Economic Commentary: The indebtedness of Swedish households: Update for 2016
Household indebtedness has been increasing since the mid-1990s in Sweden. The latest update on household debt in Sweden show that debt continues to rise faster than income, and that low-income, young and urban households are most indebted. This Economic Commentary uses household-level data to describe the distribution of debt over time and across income and age groups as well as regions and banks.
Some of the main results are that:
Household debt continues to grow faster than income. Over the last 12 months, the average debt-to-income (DTI) ratio has increased by five percentage points to 343 percent.
Lower income groups have the highest DTI ratios but the difference in DTI levels across income groups is shrinking.
Municipalities with higher debt levels already in 2010 have experienced the largest increase in household indebtedness between 2010 and 2016.

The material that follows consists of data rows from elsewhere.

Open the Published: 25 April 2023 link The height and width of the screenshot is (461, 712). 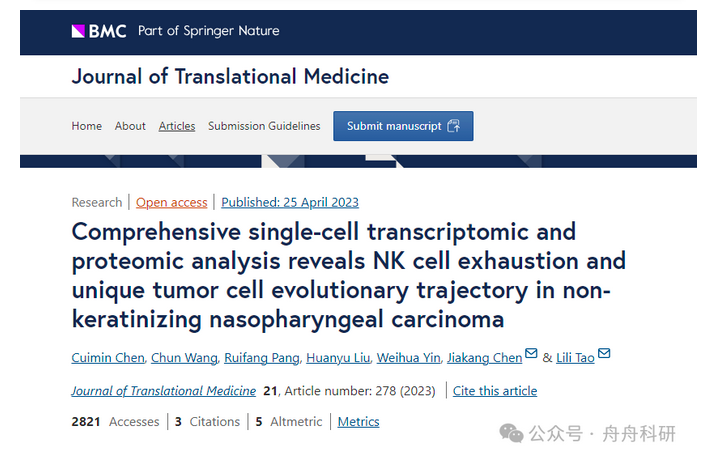(x=290, y=202)
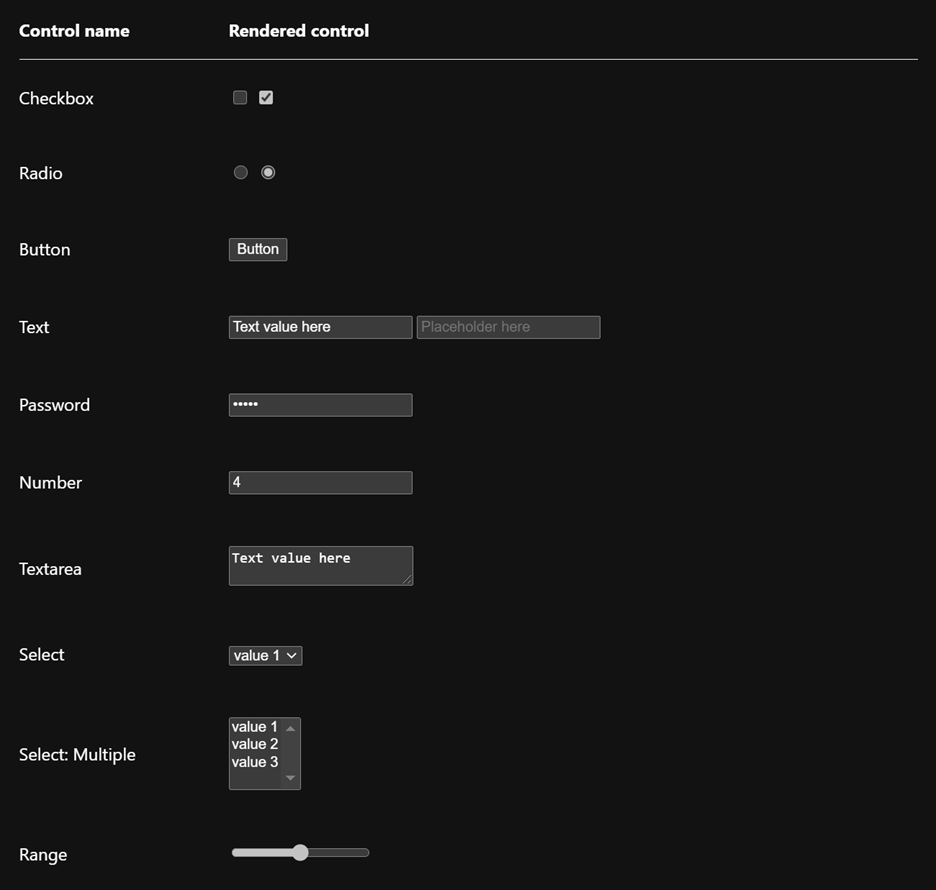Click the up scroll arrow in the multiple select
The width and height of the screenshot is (936, 890).
click(293, 727)
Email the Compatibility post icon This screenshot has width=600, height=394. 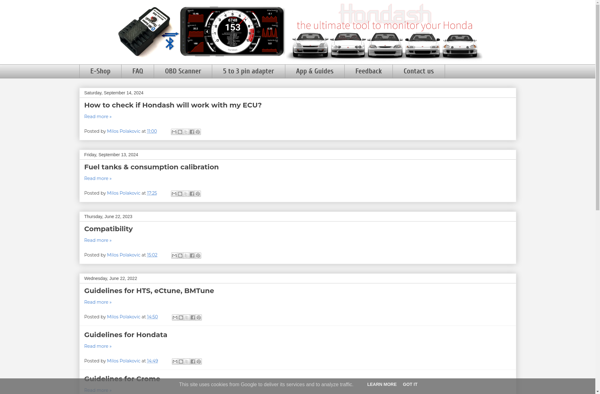(174, 256)
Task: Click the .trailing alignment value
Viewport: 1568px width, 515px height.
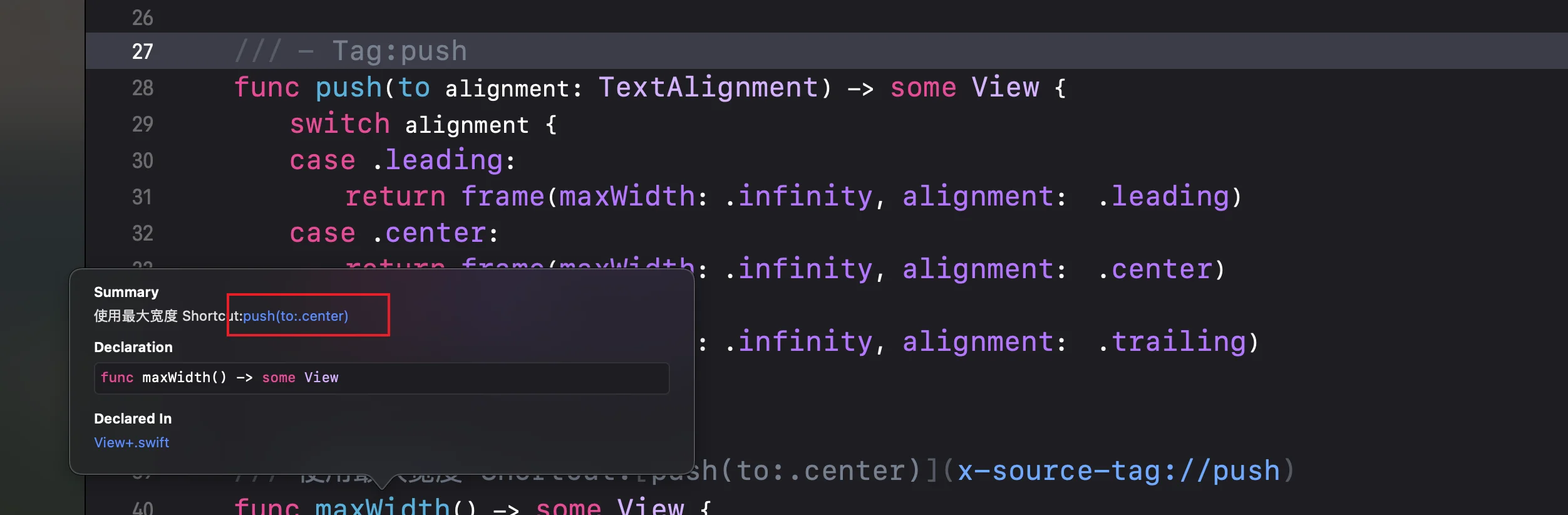Action: [x=1177, y=342]
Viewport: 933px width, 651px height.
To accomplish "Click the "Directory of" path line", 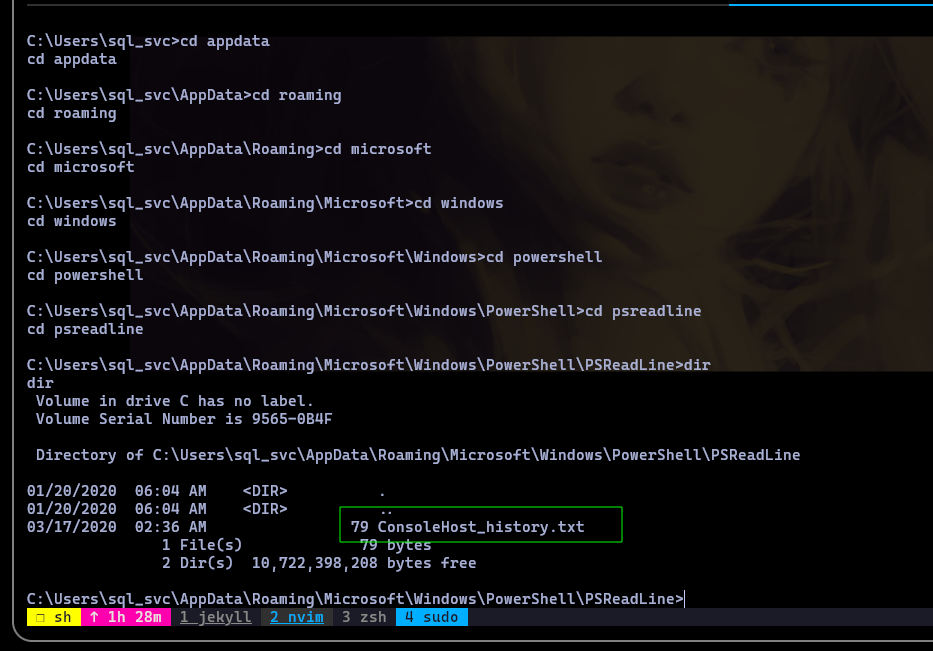I will (418, 455).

There are considerable differences between the banks, in terms of both their customers' DTI levels and the changes in customers' DTI between 2010 and 2016.
Nearly 50 per cent of households do not reduce their mortgage debt. Since 2015, the share of households decreasing their mortgage debt has grown.

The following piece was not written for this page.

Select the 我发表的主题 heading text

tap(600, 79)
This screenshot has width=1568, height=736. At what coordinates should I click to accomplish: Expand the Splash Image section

In order to better understand the risks linked to increasingly indebted households, the Riksbank started gathering credit information on all borrowers from the eight largest banks in Sweden in 2013. This data has enabled the Riksbank to study how indebtedness has changed over time and how it varies across income and age groups as well as regions and banks. Analyses of this credit data have been published in a number of Riksbank Economic Commentaries. In the present Economic Commentary, the authors extend the earlier analysis by using new data covering the period July 2010-July 2016.
By Peter van Santen and Dilan Ölcer.
The authors work in the Monetary Policy Department and Financial Stability Department of the Riksbank.